* _Stated problem_:
Can you pull out every line of the data below that contains the word "Task"?

* _Provided records_:
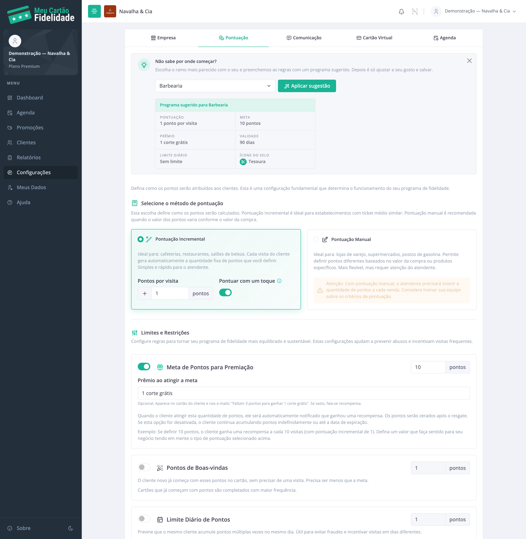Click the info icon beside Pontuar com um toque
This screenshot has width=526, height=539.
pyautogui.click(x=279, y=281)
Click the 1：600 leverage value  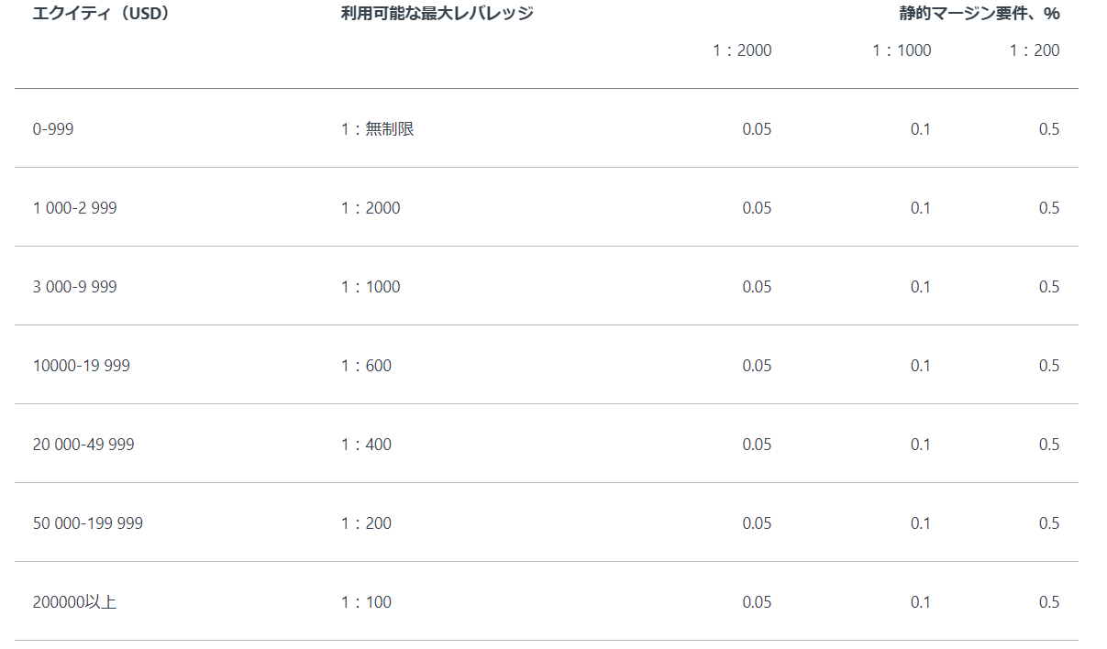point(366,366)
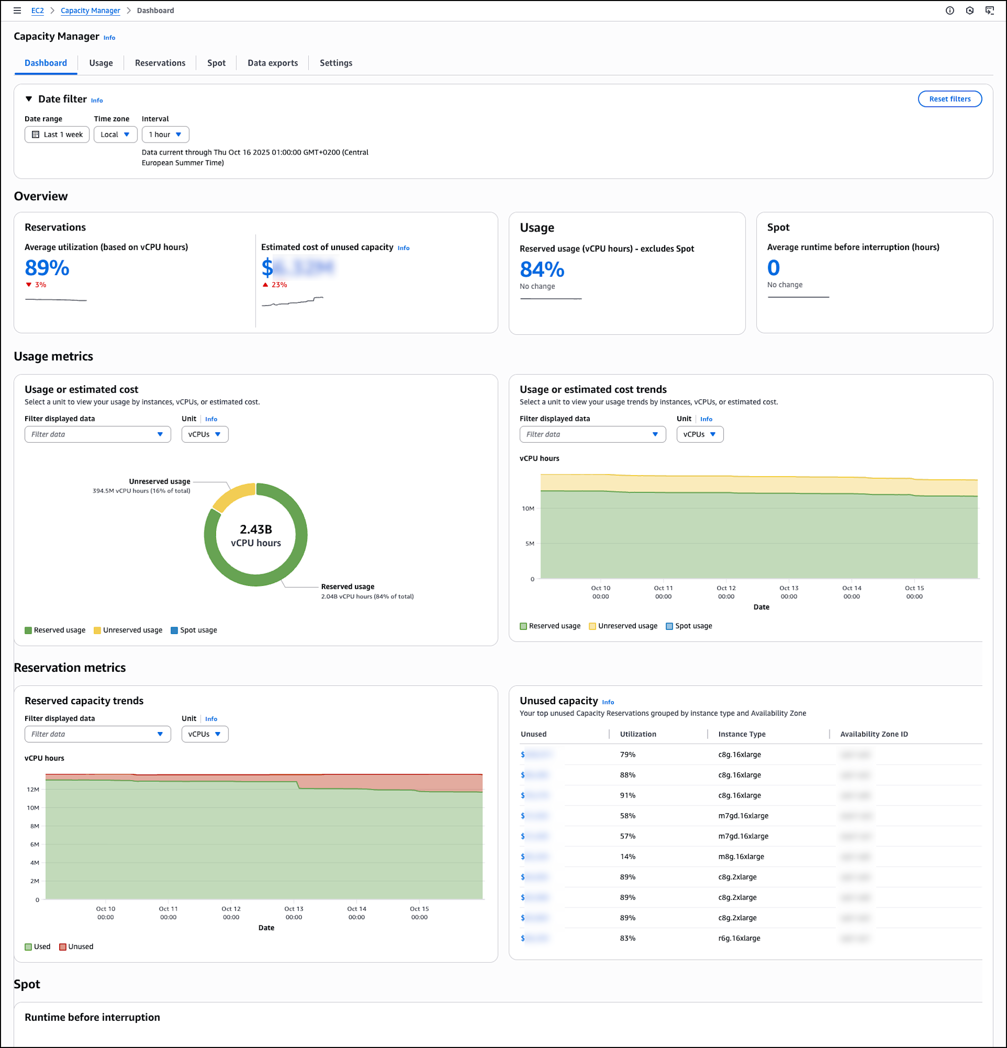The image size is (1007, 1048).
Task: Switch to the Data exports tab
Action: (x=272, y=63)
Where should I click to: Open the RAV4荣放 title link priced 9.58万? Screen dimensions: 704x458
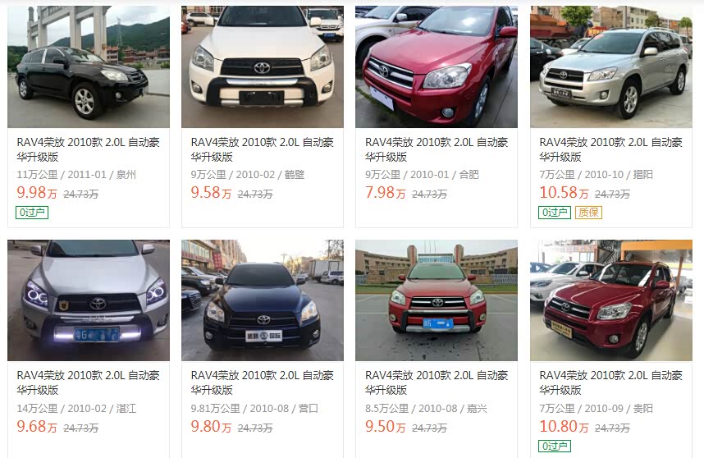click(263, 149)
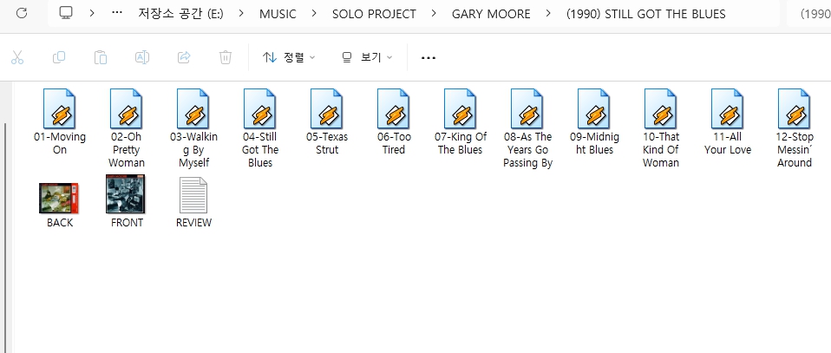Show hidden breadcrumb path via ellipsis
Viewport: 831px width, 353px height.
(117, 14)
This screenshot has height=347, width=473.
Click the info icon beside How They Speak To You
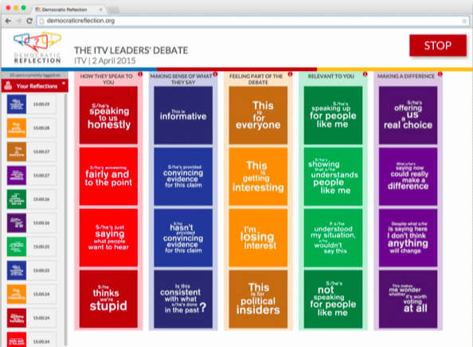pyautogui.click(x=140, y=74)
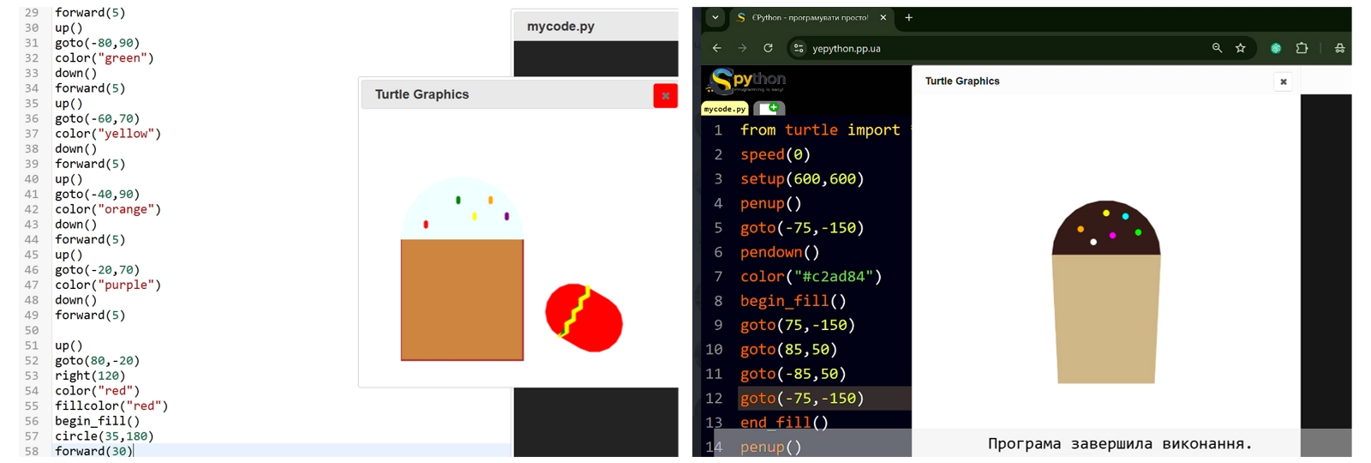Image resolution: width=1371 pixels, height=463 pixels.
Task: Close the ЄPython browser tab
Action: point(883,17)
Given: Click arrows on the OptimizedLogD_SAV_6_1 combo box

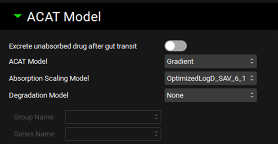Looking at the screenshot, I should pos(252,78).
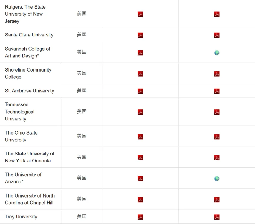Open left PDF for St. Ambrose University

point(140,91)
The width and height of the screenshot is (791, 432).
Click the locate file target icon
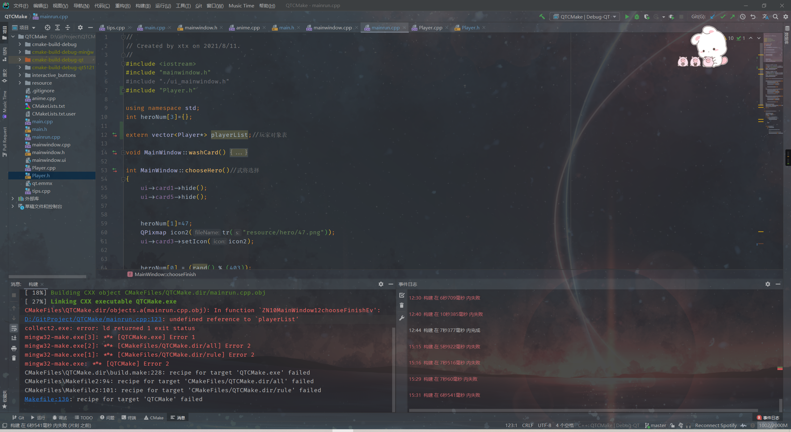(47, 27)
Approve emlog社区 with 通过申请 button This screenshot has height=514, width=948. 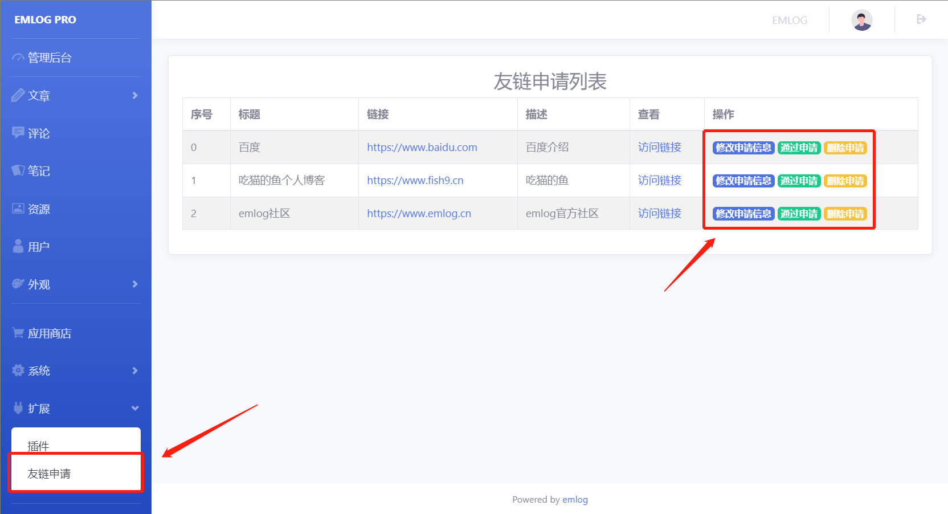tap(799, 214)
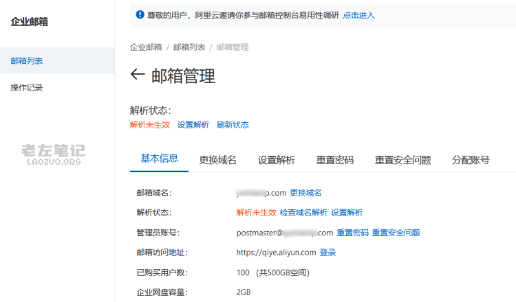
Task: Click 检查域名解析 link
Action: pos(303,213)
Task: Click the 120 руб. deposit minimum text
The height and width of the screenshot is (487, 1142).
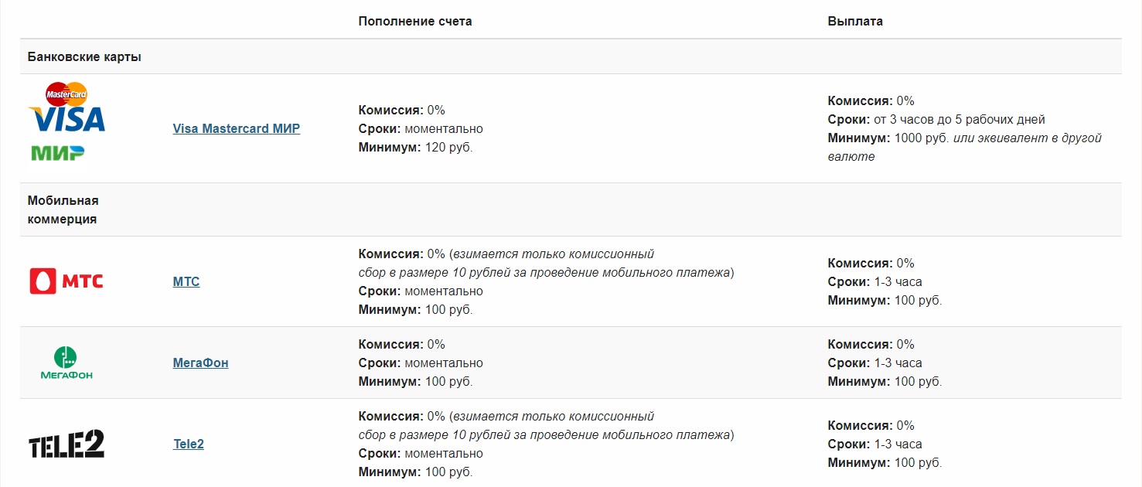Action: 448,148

* _Exercise output_:
Task: Switch to the Data exports tab
Task: Close the ЄPython browser tab
Task: Click 检查域名解析 link
Task: Click the 120 руб. deposit minimum text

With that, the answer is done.